— THE EXERCISE —
Give the items in the stretch from the line containing "Task: Open the" through the line containing "Action: pos(978,682)" as a two-column CSV with the headers input and output. Use one row per item, with each value in a single quoted field and line breaks turned into spaces.

Entries from a dataset
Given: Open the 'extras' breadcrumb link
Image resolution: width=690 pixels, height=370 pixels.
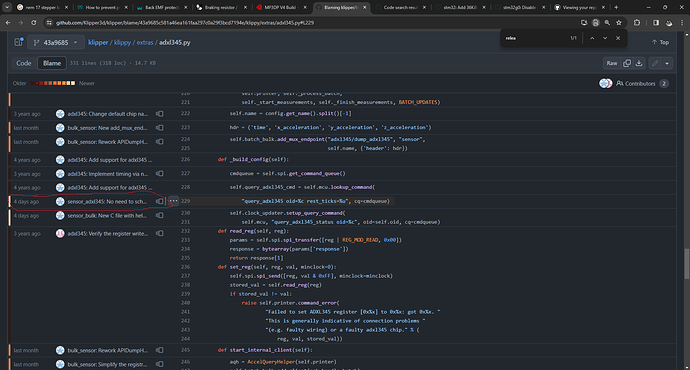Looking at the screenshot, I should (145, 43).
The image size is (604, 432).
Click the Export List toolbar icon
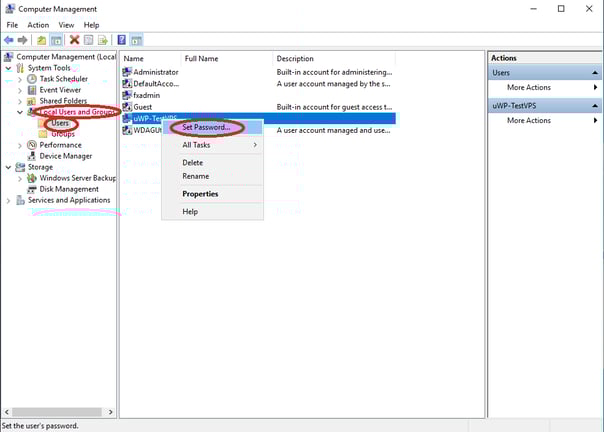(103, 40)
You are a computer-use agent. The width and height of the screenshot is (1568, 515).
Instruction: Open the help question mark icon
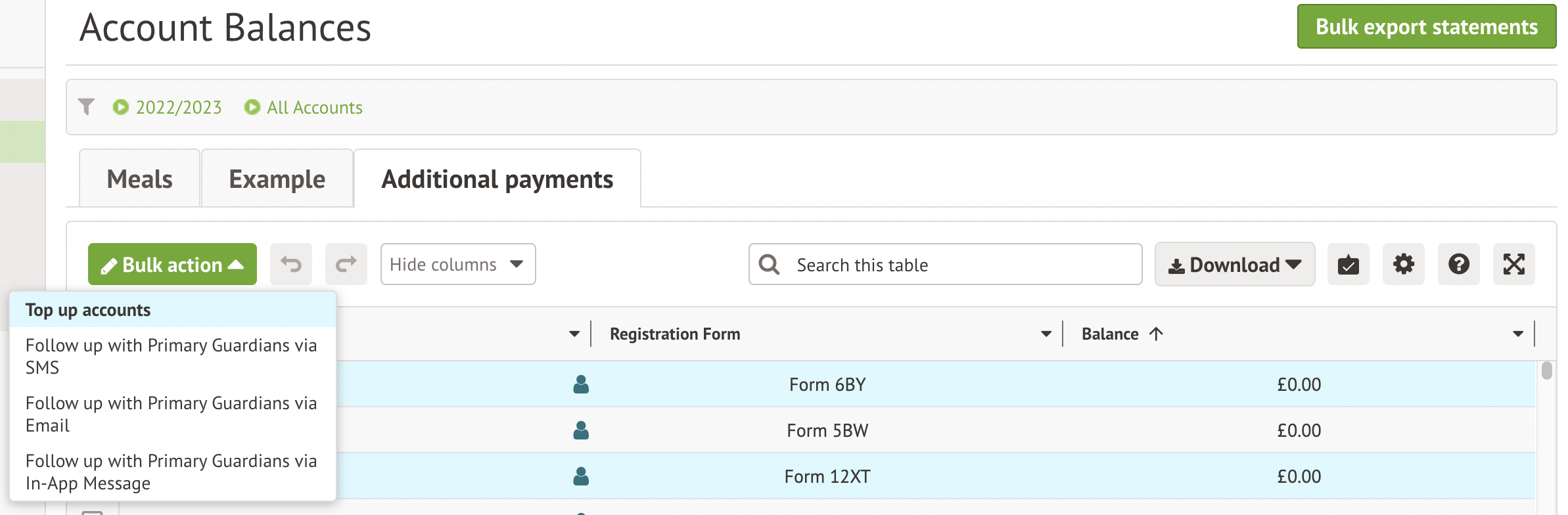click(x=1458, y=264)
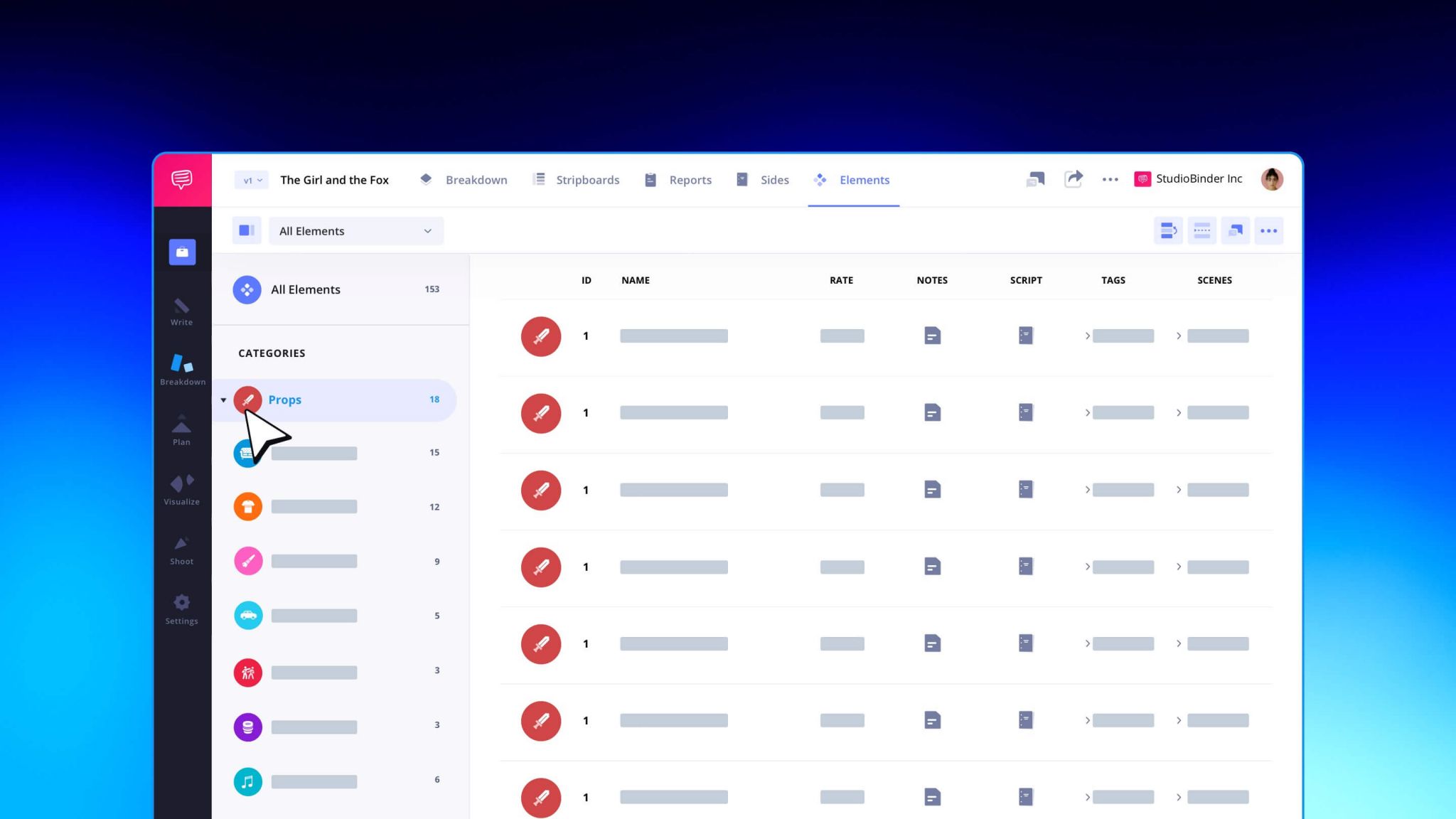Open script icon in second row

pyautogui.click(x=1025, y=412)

==

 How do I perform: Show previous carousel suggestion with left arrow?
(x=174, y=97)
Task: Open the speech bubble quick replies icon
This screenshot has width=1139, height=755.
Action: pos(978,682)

— RESULT —
input,output
"Task: Open the speech bubble quick replies icon This screenshot has width=1139, height=755.","Action: pos(978,682)"